Pour répondre aux besoins des consommateurs, les magasins spécialisés contournent la loi en offrant la nicotine à leurs clients. Ils rajoutent simplement de 0,3% à 2,5% de nicotine dans les différents arômes liquides choisis par le consommateur. «Certains commerces ont ouvert des clubs privés juste à côté du magasin, les personnes s’inscrivent et peuvent donc, via cette association, nicotiner les liquides qu’ils achètent», poursuit Thierry Wyss.

Du côté des professionnels du secteur, c’est silence radio! Personne ne souhaite aborder la question. Pour le professeur Jacques Cornuz, directeur de la Policlinique médicale universitaire de Lausanne et responsable du Programme national pour l’arrêt du tabagisme «Vivre sans tabac» : «C’est un secret de Polichinelle, il est fort probable que de nombreux fumeurs le savent! Et tant mieux.»

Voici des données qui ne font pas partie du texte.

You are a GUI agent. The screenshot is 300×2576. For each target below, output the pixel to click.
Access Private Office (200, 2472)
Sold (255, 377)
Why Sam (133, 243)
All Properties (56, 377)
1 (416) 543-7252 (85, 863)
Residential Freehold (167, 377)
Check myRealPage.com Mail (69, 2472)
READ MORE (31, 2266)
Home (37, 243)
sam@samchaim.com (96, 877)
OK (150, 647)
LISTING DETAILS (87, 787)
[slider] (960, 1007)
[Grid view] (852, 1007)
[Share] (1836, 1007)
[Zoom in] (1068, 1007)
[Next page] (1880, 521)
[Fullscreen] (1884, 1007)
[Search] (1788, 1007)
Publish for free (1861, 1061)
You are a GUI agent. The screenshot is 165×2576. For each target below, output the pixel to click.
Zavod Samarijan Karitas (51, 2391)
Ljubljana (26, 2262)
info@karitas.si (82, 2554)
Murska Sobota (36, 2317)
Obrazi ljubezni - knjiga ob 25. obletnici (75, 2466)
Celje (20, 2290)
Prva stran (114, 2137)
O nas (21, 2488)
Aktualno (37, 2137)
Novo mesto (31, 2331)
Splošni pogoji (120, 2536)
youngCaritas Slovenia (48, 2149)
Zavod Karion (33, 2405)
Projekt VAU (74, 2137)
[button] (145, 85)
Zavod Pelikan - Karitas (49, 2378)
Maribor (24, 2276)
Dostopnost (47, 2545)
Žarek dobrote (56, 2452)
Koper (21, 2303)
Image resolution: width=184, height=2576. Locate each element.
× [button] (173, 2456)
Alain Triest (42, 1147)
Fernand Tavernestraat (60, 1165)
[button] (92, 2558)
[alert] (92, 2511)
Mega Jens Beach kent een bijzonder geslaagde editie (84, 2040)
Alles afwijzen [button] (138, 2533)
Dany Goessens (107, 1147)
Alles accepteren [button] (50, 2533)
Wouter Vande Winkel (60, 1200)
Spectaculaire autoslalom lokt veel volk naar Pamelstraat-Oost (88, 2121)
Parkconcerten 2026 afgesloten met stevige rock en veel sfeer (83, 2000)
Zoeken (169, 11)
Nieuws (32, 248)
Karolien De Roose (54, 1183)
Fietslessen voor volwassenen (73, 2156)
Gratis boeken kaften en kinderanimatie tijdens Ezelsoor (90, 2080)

«Oui je suis au courant, c’est pourquoi, face à ce principe de réalité, la future loi fédérale sur les produits du tabac (LPTab) projette d’autoriser la vente de liquides nicotinés», explique Karim Boubaker, médecin cantonal.

«Je ne pense pas que les boutiques arriveraient à survivre sans faire cela. Selon moi, ils font preuve de civisme en fournissant en nicotine des personnes qui souhaitent arrêter de fumer, même s’ils transgressent les lois», juge de son côté Olivier Théraulaz, président de Helvetic Vape, Association suisse des utilisateurs de vaporisateurs personnels.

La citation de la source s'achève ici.